Document text:
————

Question 1: Simplify the expression: $2x+10-\left(-x\right)+2$

Solution: $2x+10-\left(-x\right)+2$

Remove parenthesis:

$=2x+10+x+2$

Combining like terms:

$=3x+12$

Question 2: Solve the equation: $4x-3=2x+1$.

Solution: $4x-3=2x+1$

Subtraction principle:

$4x-3-2x=2x+1-2x$

$2x-3=1$

$2x-3+3=1+3$

$2x=4$

Division principle:

$\frac{2}{2}x=\frac{4}{2}$

$x=2$

Question 3: Solve the equation: $2\left(1-3x\right)+13=3\left(x-1\right)$.

Solution: $2\left(1-3x\right)+13=3\left(x-1\right)$

Remove parenthesis:

$2-6x+13=3x-3$

Subtraction principle:

$2-6x+13-3x=3x-3-3x$

$15-9x=-3$

Subtraction principle:

$15-9x-15=-3-15$

$-9x=-18$

Division principle:

$\frac{-9}{-9}x=\frac{-18}{-9}$

$x=2$

## Cheat Sheet

• To simplify an expression, we first express it in expanded form (get rid of parenthesis), identify and combine the like terms to get an expression in a compact form.
• To solve an equation, perform the following steps as applicable:
• Remove parenthesis
• Combine like terms
• Apply distributive property
• Solve using the division principle
• Solve using the multiplication principle
• Solve using the addition principle
• Solve using the subtraction principle

## Blunder Areas

• Remember that addition and subtraction operations can only be performed on like terms.

————

Dataset excerpts:
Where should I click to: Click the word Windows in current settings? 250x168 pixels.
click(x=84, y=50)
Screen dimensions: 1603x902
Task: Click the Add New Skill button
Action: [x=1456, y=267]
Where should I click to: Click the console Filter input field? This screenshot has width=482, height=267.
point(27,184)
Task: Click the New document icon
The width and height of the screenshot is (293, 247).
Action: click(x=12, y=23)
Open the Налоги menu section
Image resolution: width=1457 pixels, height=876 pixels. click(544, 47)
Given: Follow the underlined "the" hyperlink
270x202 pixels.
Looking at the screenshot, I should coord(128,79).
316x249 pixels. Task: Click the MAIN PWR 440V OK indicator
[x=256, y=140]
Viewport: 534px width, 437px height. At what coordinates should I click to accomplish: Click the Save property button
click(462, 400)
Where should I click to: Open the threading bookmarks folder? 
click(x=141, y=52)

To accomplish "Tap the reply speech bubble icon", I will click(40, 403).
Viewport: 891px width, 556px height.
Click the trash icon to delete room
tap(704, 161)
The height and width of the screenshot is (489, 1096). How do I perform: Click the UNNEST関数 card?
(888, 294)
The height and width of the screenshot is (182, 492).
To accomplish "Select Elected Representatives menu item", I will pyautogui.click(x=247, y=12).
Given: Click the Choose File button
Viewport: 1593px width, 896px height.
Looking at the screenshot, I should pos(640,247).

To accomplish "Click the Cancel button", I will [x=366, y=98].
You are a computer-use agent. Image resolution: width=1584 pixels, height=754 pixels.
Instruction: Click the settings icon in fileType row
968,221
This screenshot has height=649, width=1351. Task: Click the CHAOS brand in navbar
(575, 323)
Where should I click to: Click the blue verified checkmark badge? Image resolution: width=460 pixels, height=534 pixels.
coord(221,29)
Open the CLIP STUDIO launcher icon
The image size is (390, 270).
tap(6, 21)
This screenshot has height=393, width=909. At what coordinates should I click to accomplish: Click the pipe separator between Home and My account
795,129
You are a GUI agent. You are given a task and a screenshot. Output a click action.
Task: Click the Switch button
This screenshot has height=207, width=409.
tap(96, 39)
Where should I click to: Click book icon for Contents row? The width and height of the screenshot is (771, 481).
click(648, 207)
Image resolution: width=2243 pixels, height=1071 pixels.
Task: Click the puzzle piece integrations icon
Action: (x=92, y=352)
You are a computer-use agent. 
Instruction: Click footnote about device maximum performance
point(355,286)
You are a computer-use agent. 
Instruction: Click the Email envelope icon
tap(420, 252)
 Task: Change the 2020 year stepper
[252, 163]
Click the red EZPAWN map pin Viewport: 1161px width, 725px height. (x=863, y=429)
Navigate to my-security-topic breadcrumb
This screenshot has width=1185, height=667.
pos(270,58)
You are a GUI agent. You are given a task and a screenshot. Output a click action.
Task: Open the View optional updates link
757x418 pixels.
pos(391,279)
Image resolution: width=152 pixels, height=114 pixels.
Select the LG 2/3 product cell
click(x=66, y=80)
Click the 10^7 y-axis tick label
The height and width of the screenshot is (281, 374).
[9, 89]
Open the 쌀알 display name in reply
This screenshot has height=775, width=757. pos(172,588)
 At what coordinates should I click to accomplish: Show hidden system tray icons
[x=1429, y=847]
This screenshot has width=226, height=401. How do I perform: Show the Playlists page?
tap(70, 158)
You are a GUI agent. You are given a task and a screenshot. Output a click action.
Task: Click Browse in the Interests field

————

Your instructions: Please reproduce word for word the passage of the algebra text above between "## Cheat Sheet" and "a compact form.", inclusive.

Problem solution:
## Cheat Sheet

• To simplify an expression, we first express it in expanded form (get rid of parenthesis), identify and combine the like terms to get an expression in a compact form.